◆ EXERCISE AIM
Below, locate the line that contains "700x348 pixels.". Repeat exactly from that line to the line that contains "Given: Toggle added_to_basket legend entry", inclusive, leaving out the pictures.

◆ MATERIALS PROVIDED
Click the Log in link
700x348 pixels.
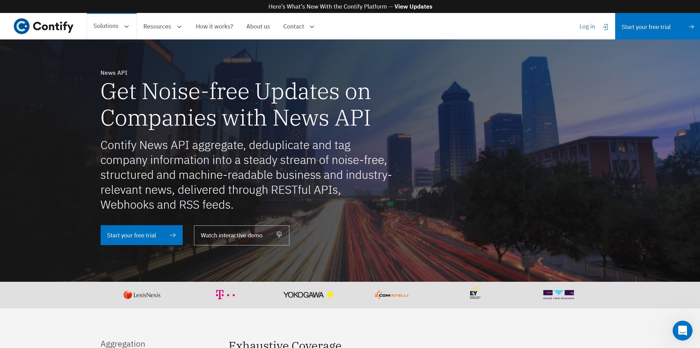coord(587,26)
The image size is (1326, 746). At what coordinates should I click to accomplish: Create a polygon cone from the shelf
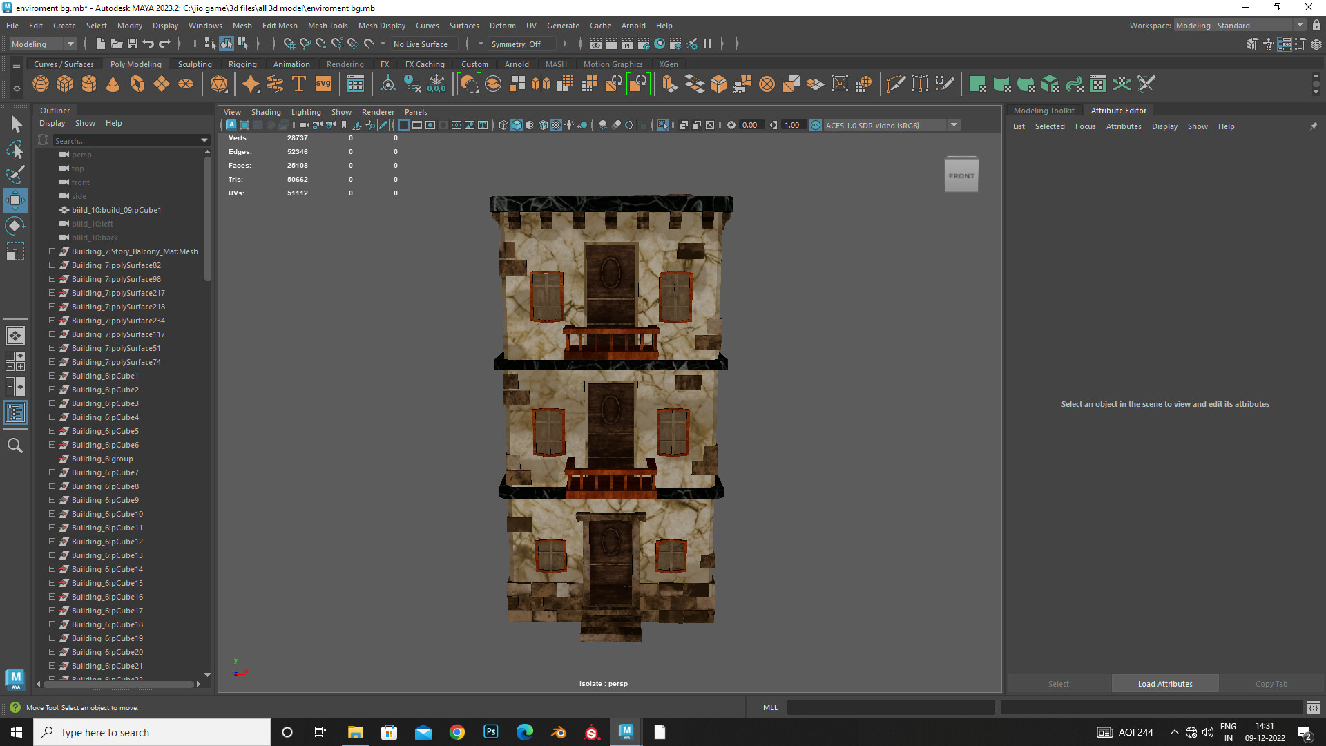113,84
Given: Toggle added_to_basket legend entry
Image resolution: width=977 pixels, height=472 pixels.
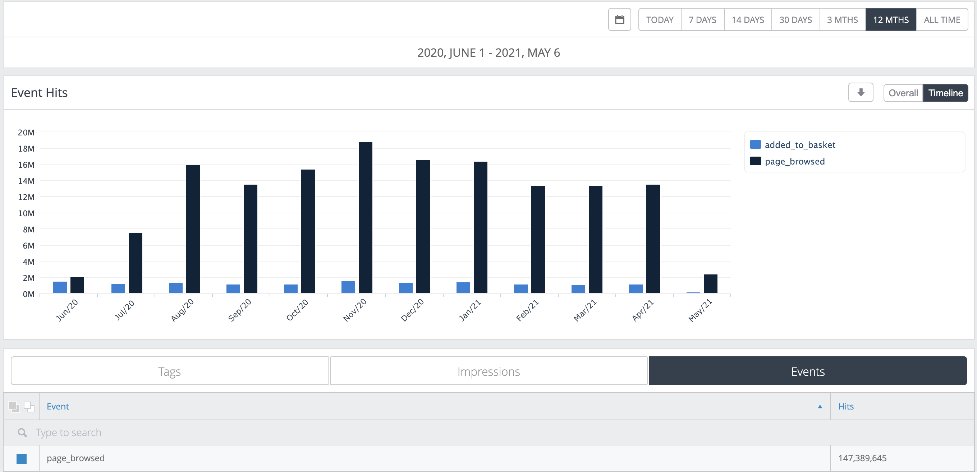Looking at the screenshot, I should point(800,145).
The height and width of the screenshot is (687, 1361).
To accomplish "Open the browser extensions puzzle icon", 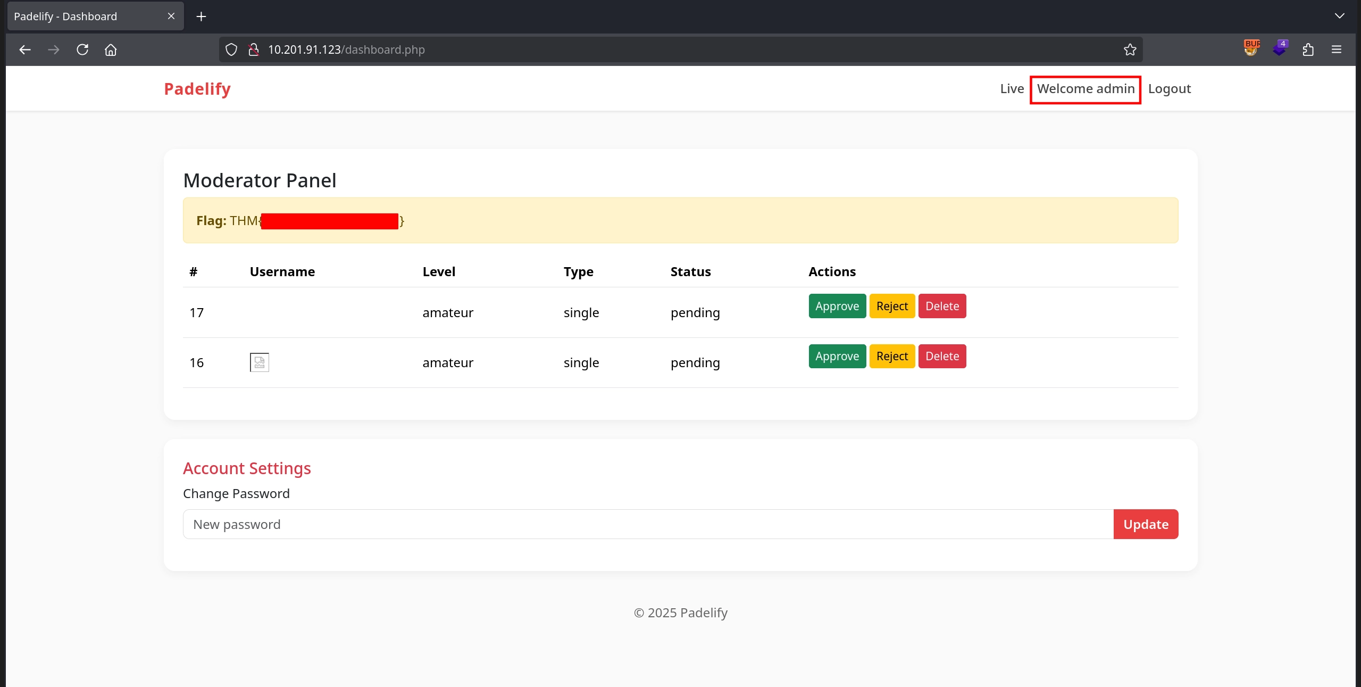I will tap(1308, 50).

* * *

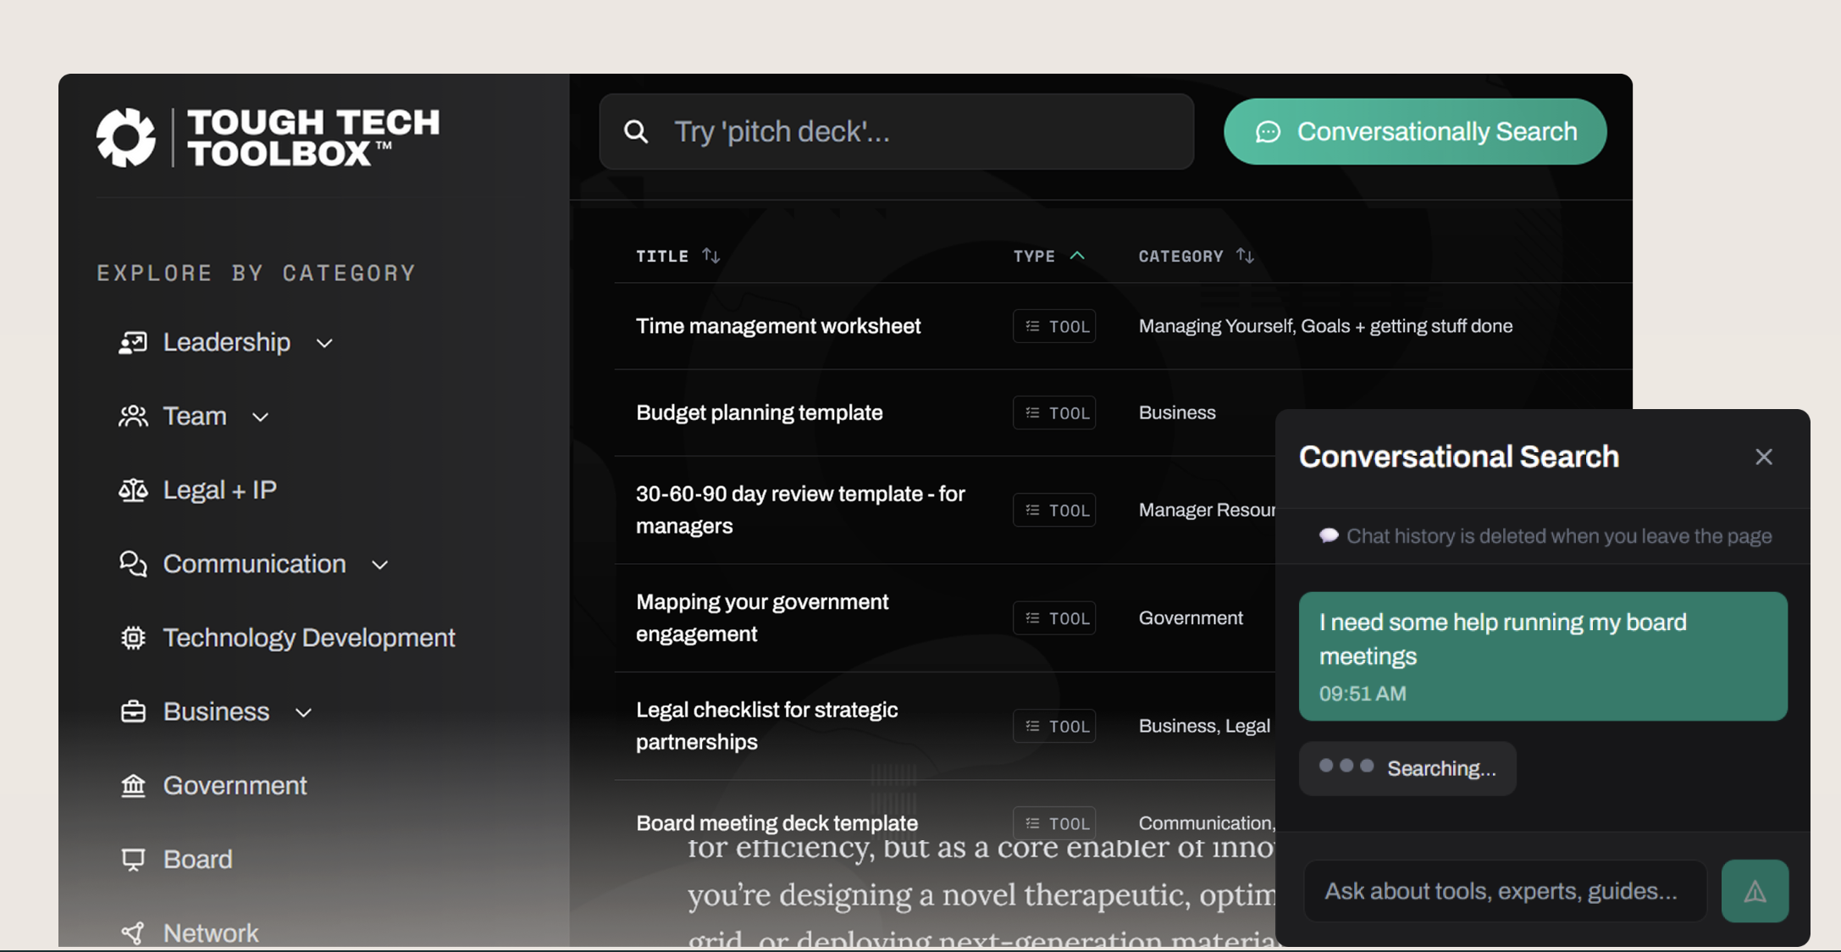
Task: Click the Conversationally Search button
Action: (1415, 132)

◆ YOUR RESPONSE
700x348 pixels.
coord(587,26)
The image size is (1326, 746). At what coordinates should I click to accomplish: Create a polygon cone from the shelf
113,84
Given: Toggle added_to_basket legend entry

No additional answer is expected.